Conscious Effort Influences Brain Activity

It’s been more than twenty years since the first time scientists showed that brain cell (neuron) activity may be influenced by conscious effort. For example, research by Dr. Apostolos Georgopoulos’ team showed neurons in the motor cortex follow the mental rotation of a handle to a particular location (“Mental rotation of the neuronal population vector” published January 13, 1989 in Science.

A new paper takes the conscious influence of neural activity a step further. The paper “On-line, voluntary control of human temporal lobe neurons” published October 28, 2010 in Nature describes the affect of attention on neural activity in the medial temporal lobe. (The medial temporal lobe is involved in learning, memory, and emotions and includes the hippocampus, parahippocampal cortex, entorhinal cortex, and amygdala.)

For this research, electrodes were used to record neural activity to images of people or things familiar to the subject. Twelve patients who already had electrodes implanted in their medial temporal lobes for clinical reasons volunteered to be subjects in the experiment.
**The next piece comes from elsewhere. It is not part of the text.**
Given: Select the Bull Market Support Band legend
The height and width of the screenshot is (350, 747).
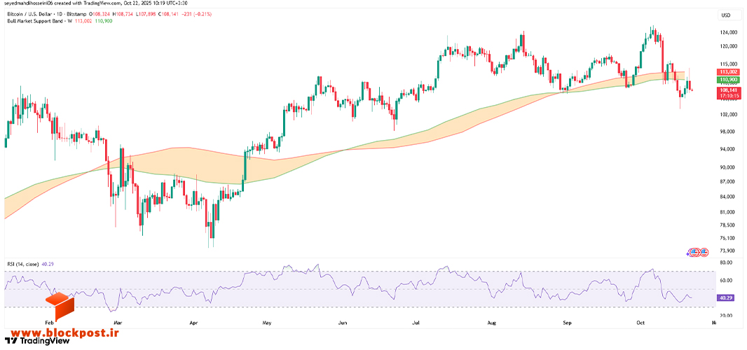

The team isolated activity from two neurons. One neuron responded best to the presentation of an image of Josh Brolin, for instance, and the other responded best to the image of Marilyn Monroe. (They isolated activity from two additional neurons for technical reasons we won’t go into here.) The two images were superimposed and the subject was asked to attend to just one of them. The subjects of the experiment received real-time feedback of the activity of their medial temporal lobe neurons on an external display.

When a person focused on one of the images, the activity of the neuron best driven by that image would increase while the activity of the neuron driven by the other image decreased. The research shows that conscious effort exerted to attend one thing at the expense of another was able to control the spiking (action potential) activity of neurons in the medial temporal lobes of their brain.